Dynamic languages weren't invented to change:
int foo = 5;
into:
foo = 5;

This is a common misconception I hear a lot. And I understand why people would think this coming from a static typed background. What I try to explain to people, is that dynamic typed languages were designed to simplify and expand on the concepts such as interfaces, generics, abstract classes, and meta-programming. If you understand why there is an Object type and Generics in Java, then you understand why dynamic languages exist.

I normally some it up this way: When you program in a dynamic language, every class you program uses generics, and has automatic interfaces.

david said...

anonymous > I normally some it up this way: When you program in a dynamic language, every class you program uses generics, and has automatic interfaces.

Could you elaborate on this? Sounds interesting, although I don't think I fully get it.

Daniel said...

david > Could you elaborate on this? Sounds interesting, although I don't think I fully get it.

In a dynamic language, generics are completely unnecessary because no extra typing is required to treat some arbitrary object as a String (for example). Generics are very much a figment of static typing, required to parametrize existing classes across different types, allowing properties of these classes to be accessed in a type-specific manner. Consider the following example in Java:

List<String> names = Arrays.toList("Daniel", "Chris", "Joseph");

String me = names.get(0);
me = me.trim();

for (String name : names) {
    int len = name.length();
}

Compare that to the (roughly) equivalent Ruby:

names = ["Daniel", "Chris", "Joseph"]

me = names[0]
me = me.strip

names.each do |name|
  len = name.length
end

In Java, we are required to parametrize the List type in order to treat its elements as of a type more specific than Object. Ruby does not require this, because we can treat *any* instance as if it were of any type. So long as the instance in question defines the methods accessed (and we know that they do in this case), then there is no problem.
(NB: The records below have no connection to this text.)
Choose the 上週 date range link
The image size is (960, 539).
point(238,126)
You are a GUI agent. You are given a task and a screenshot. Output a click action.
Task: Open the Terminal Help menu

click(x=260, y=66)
The "automatic interfaces" point is similar in nature, but I think more related to structural typing. In Java, we program to the interface so that we can treat different objects polymorphically on the methods they define. The interface provides a class-level contract, ensuring that those methods are indeed well-defined. In dynamic languages, there is no need to enforce this contract, just use the method and trust that it does indeed exist (duck typing). Scala can do something very similar with structural types, but it's not quite as flexible.

david said...

Thanks for pointing that out Daniel!

Since I'm not a native english speaker the term "generics" tricked me. When I think of "generics" I immediately think of specifying a type or narrowing down a type of e.g. Java Collection. The opposite of what generic actually means.

Comparing structural typing with an interface makes perfect sense. However, I guess it's just a matter of taste, if "trusting" that the method might be there at runtime is enough or letting the compiler tell you that it's definitely gonna be there. I don't know, maybe I'm still struggling with whole dynamic mindset... or I'm just in love with the compiler.